◆ THE EXERCISE:
Output the rows below as a numbered list, skipping blank lines. Leave the pictures out.

Dataset items

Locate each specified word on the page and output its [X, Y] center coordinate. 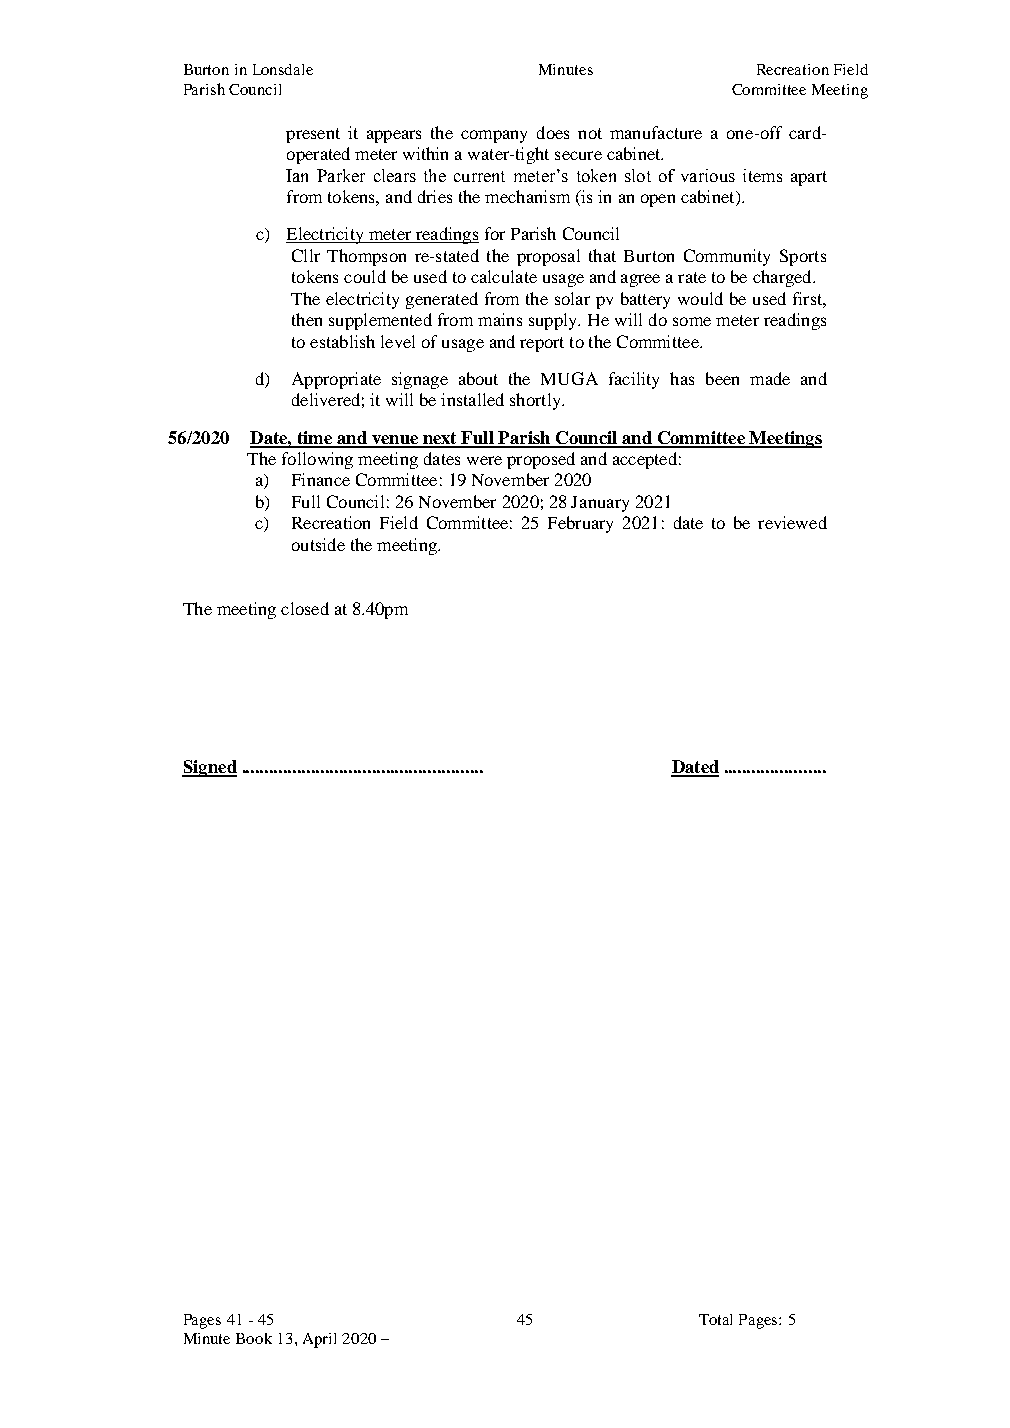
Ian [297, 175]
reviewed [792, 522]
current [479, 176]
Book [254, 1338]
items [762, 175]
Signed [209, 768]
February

◆ EXERCISE OUTPUT:
1. Locate each specified word on the page and output its [X, Y] center coordinate. 
2. Ian [297, 175]
3. reviewed [792, 522]
4. current [479, 176]
5. Book [254, 1338]
6. items [762, 175]
7. Signed [209, 768]
8. February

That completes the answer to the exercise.